When Brazil tried to build a better Beetle

Remember when Volkswagen of Brazil thought they could build a better Beetle? No neither do I, yet here we are.

Introducing the Volkswagen Brasilia, a rear-engined compact car designed to replace the Beetle. In Brazil. And Nigeria.

Produced by Volkswagen do Brasil from 1974-82, the Brasilia was available as either a three- or five-door hatchback.

It was a bit of a chimera, with an air-cooled engine sourced from the Beetle, the chassis of the Karmann Ghia and styling borrowed from the German-produced Volkswagen Type 412.

Known internally as Type 321, the Brasilia was the brainchild of then VW do Brasil boss Rudolf Leiding who had asked his team of designers to come up with a more practical Beetle exclusively for the domestic market. Thus, the Brasilia was born.

Named after Brazil’s capital city, Brasilia, the little VW just might be the most successful car you’ve never heard of. How successful? Try one million produced over its nine years in production.

When the Brasilia first went on sale in its native Brazil, it was marketed and sold as a small van, thus attracting lower taxes than passenger cars. That helped keep the Brasilia affordable, although there’s some evidence to suggest it also hindered sales, people not wanting to be seen in a ‘van’.

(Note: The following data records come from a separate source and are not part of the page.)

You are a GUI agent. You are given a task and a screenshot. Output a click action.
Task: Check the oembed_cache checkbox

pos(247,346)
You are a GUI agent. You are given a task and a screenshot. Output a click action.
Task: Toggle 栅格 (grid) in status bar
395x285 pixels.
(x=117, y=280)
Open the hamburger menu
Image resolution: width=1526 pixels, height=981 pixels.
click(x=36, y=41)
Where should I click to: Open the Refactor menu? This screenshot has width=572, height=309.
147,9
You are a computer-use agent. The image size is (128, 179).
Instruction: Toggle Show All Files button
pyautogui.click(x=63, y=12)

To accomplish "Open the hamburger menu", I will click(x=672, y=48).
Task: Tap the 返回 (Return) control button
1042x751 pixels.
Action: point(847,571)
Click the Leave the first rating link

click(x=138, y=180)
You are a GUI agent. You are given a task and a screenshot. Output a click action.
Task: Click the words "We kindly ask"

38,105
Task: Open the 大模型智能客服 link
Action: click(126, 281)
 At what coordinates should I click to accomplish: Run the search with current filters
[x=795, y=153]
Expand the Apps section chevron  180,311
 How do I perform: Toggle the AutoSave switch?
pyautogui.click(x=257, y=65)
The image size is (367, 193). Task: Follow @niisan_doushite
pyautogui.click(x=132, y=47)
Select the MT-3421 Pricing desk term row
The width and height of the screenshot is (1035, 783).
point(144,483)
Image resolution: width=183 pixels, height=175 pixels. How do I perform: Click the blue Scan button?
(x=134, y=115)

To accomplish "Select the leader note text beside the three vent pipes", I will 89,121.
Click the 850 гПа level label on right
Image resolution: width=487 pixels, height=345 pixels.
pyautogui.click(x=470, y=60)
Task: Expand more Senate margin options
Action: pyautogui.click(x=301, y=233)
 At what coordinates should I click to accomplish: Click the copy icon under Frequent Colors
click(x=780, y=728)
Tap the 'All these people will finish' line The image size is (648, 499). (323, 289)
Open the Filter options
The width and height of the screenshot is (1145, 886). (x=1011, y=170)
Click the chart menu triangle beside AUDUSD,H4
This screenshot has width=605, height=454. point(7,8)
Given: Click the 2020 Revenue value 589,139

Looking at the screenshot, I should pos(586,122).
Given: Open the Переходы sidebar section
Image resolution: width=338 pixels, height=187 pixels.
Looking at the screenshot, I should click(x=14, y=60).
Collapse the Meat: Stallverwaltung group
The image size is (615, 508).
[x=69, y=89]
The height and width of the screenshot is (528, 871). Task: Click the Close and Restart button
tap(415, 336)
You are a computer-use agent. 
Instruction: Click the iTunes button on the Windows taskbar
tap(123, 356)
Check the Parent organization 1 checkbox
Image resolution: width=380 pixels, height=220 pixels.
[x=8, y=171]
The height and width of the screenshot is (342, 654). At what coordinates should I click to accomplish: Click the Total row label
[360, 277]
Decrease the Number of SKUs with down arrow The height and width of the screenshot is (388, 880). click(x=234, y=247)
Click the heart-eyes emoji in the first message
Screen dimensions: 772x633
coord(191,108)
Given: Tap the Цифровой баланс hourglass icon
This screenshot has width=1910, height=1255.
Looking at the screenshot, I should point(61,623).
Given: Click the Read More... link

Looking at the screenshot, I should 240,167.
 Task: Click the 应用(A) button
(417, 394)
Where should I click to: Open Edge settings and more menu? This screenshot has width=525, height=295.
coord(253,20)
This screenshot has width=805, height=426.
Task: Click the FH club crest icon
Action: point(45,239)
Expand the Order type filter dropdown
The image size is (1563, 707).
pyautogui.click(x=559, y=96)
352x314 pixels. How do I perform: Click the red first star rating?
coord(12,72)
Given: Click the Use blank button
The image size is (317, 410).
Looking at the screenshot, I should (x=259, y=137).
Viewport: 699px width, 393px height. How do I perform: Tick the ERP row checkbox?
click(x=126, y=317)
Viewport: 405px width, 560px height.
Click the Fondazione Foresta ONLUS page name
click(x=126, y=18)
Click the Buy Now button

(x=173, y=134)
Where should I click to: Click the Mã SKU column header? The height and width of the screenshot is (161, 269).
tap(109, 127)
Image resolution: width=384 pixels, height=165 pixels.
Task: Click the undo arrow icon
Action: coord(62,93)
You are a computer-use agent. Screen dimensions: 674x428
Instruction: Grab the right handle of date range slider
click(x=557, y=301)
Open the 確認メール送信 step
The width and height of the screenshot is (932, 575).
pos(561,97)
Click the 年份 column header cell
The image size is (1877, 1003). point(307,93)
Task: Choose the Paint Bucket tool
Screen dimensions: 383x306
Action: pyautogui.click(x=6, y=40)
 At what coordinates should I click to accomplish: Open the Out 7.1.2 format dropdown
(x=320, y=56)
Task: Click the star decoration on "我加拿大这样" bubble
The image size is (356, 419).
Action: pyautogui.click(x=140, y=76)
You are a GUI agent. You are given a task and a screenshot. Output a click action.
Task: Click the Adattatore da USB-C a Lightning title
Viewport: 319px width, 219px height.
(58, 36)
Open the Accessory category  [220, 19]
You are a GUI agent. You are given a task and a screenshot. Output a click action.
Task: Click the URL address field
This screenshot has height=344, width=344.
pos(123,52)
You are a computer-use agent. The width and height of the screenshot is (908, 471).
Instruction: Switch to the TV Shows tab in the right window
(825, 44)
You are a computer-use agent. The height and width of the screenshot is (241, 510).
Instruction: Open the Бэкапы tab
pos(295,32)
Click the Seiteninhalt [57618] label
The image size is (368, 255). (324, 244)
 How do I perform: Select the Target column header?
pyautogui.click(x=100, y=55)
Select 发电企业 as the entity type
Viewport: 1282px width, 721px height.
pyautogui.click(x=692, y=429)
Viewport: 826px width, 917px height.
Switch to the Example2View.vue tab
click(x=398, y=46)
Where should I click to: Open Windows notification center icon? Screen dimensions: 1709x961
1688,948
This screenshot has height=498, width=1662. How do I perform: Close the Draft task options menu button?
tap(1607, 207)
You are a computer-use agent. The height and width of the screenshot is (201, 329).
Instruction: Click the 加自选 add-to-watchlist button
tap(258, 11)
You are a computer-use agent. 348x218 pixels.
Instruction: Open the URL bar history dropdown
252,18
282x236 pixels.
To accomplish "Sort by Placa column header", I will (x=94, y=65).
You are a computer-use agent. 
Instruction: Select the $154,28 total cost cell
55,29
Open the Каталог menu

Yet, despite its patriotic name, the Brasilia wasn’t really a success in its homeland. Instead, the bulk of production was exported to Chile, Portugal, Bolivia, Perú, Ecuador, Venezuela, Paraguay, Mexico, Spain, Uruguay, and the Philippines. Additionally, knock-down kits were exported to Nigeria where the Brasilia was assembled locally and rebadged as the Volkswagen Igala.

One accusation that could not be levelled at the Brasilia was that it was too quick for Brazil’s roads. With its 1600cc flat-four engine making around 28kW and 98Nm, the Brasilia wasn’t exactly a hot hatch. That was backed by a local motoring magazine, Quatro Rodas, which independently tested the Brasilia’s acceleration for its March, 1980 issue.

So how glacial was the little VW? Well, the run from standstill to 100km/h took 23 seconds while top speed wasn’t far beyond that triple figure at 129km/h.

Where the Brasilia did deliver on its promise was as a more practical Beetle. Thanks to its hatchback layout – whether three- or five-door versions – the Brasilia offered the type of load-lugging space the Beetle could only dream of. And, thanks to its rear-engine, rear-wheel drive layout, that large front boot, or ‘frunk’ added even more cargo capacity.

In 1980, Volkswagen Brazil introduced the Gol to its line-up, a more modern take on the same idea. With more than a passing resemblance to its ‘Golf’ stablemate, the Gol has become one of the most successful nameplates ever in South America. Still in production, and now in its third generation, around 10 million Volkswagen Gols have rolled off the production line.

Meanwhile, the car it replaced has become a cult classic, with enthusiasts the world over. Decent examples command anywhere from €12,000 to €16,000 (AUD$20,000 to AUD$26,000).

But, perhaps the most interesting thing about the Brasilia is that Volkswagen Brazil once fired live ammunition at a journalist because of this car. In other words, they tried to kill him.

The story goes that a young enterprising Brazilian freelance motoring journalist by the name of Cláudio Larangeira was hanging out near VW’s factory when he noticed a previously unseen model driving out of the factory gates. Keen to get some spy shots, Larangeira started reeling off a few photos only to be met by gunfire from VW’s security guards who didn’t take kindly to his snooping.

Larangeira escaped injury – and being killed – got the photos which he sold to the country’s leading automotive magazine, Quatro Rodas. The magazine hired him immediately, Larangeira eventually working his way up the ladder to become editor-in-chief. No word on whether he has a Brasilia in his garage as the car that started it all.